Крысу линии Вистар, весом 350-400 грамм, наркотизировали и вскрывали грудную клетку, вызывая пневмоторакс. Единым органокомплексом иссекали сердце и брюшную аорту. Выделенные органы помещали в дистиллированную воду, отпрепаровывали и отсекали брюшную аорту. Выделенный фрагмент сосуда помещали в перфузионную камеру и одним концом надевали на канюлю, удалив остатки сопутствующих тканей. Последующие 10 мин фрагмент сосуда отмывали от крови дистиллированной водой, прокачиваемой с помощью перистальтического насоса со скоростью 20 мл/мин. Затем в течение 60 мин его перфузировали 1% водным раствором SDS. Затем SDS заменяли на 1% раствор Triton X100 и перфузировали еще 60 мин при тех же условиях. Далее, в течение 10 мин фрагмент сосуда перфузировали дистиллированной водой, а затем еще 10 мин физиологическим раствором. Отмытый сосуд снимали с канюли и помещали в раствор антибиотика, приготовленный на физиологическом растворе. Все процедуры проводили при температуре 26°С.
Пример 2.
Фрагмент сосуда, полученный при проведении сосудистый операции, хранили с момента получения до обработки в растворе антибиотика при температуре +4°С (в течение 2-12 часов). Затем фрагмент сосуда (а. mammaria) помещали в дистиллированную воду и очищали от сопутствующих тканей. После этого его обрабатывали в соответствии с предлагаемым способом и использовали в дальнейших исследованиях.

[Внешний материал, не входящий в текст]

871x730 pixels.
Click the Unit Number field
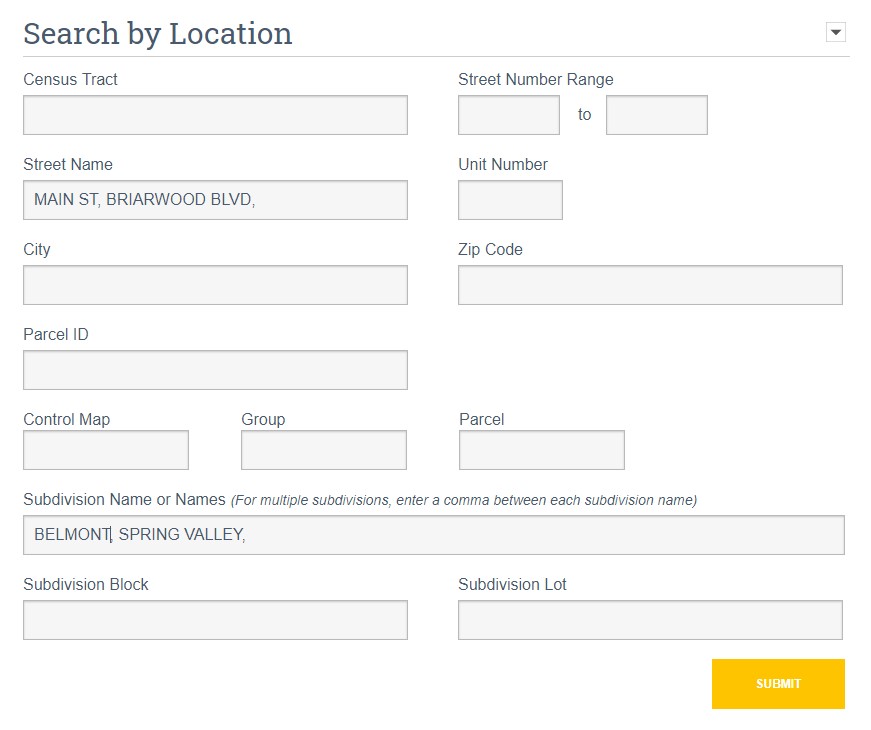[x=510, y=199]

Результаты применения предлагаемого способа получения соединительно-тканного каркаса сосуда крысы и человека исследовали гистохимически методом световой микроскопии на парафиновых срезах, окрашенных гематоксилином и эозином (фиг.1-4). При сопоставлении полученных гистологических препаратов видно, что если в интактном фрагменте сосуда крысы (фиг.1) наблюдается, типичное характерное для артерий слоистое строение сосудистой стенки, включающей клеточные элементы (1) и соединительно-тканные составляющие (2), то после проведения процедур, предусмотренных предлагаемым способом (фиг.2), слоистая структура стенки сосуда сохранена, но при этом полностью отсутствуют клеточные элементы. Места, занимаемые раньше клеточными элементами, видны в виде лакун (3), элементы соединительно-тканного каркаса сохранены и имеют рыхлую структуру (2), местами встречаются мелкие единичные участки гомогенизации соединительно-тканных волокон (4), а также глыбки хроматина (5), оставшиеся на месте разрушенных клеточных элементов.

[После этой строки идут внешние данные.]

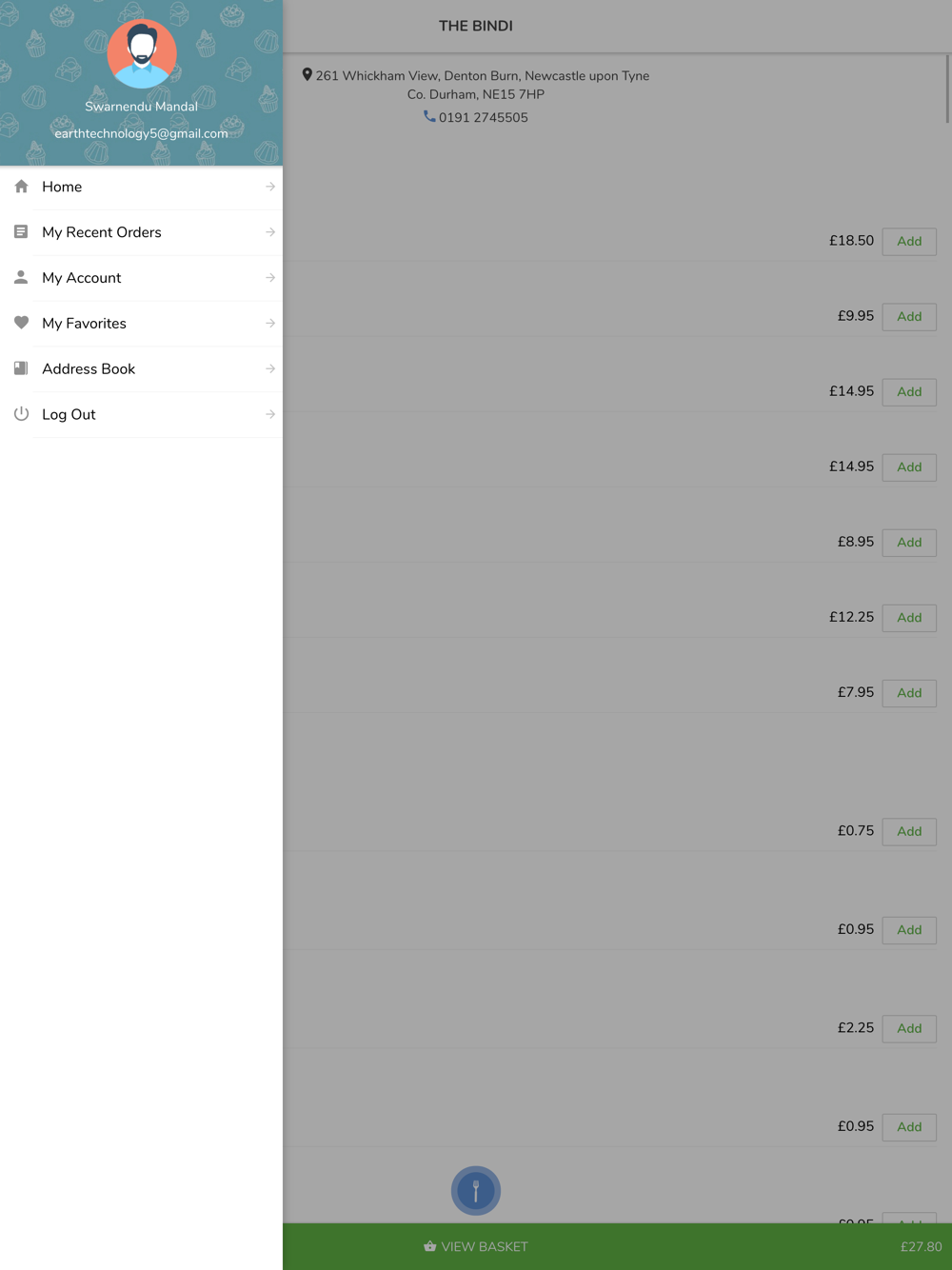Viewport: 952px width, 1270px height.
Task: Click the My Account person icon
Action: pyautogui.click(x=21, y=277)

При исследовании фрагмента сосуда человека (a. mammaria) видно, что стенка интактного сосуды (фиг.3) состоит из соединительно-тканного каркаса и клеточных элементов, формирующих три основных слоя: эндотелий, медию и адвентицию. После обработки фрагмента сосуда (фиг.4) ни в эндотелиальном слое, ни в меди и адвентиции нет клеточных элементов, а соединительнотканный каркас (4) имеет вид «сеточки». При этом толщина сосудистой стенки относительно равномерная. Отмечается набухание единичных соединительно-тканных волокон меди (5).
Эффективность предлагаемого способа проверена на 40 лабораторных животных и 20 интраоперационных биоптатах сосудов человека. Использование предлагаемого способа, при работе с фрагментом сосуда крысы и человека, позволяет получить соединительнотканные каркасы сосудов, свободные от клеток с неповрежденной структурой коллагеновых и эластических волокон.
ЛИТЕРАТУРА.
1. Roy S., Silacci P., Stergiopulos N. Biomechanical proprieties of decellularized porcine common carotid arteries // Am. J. Physiol. Heart Circ. Physiol. 2005. Vol.289. P.1567-1576.
Способ получения соединительно-тканного каркаса магистрального сосуда млекопитающих животных и человека, заключающийся в том, что используют 1%-ный водный раствор SDS и 1%-ный водный раствор Triton X100, отличающийся тем, что фрагмент сосуда закрепляют на канюле, отмывают от крови дистиллированной водой, а затем последовательно перфузируют 1%-ными водными растворами SDS и Triton X100 при температуре 26°С и скорости перфузии 20 мл/мин, при этом продолжительность перфузии каждым из растворов составляет по 60 мин, затем фрагмент сосуда последовательно по 10 мин перфузируют дистиллированной водой и физиологическим раствором при температуре 26°С и скорости перфузии 20 мл/мин.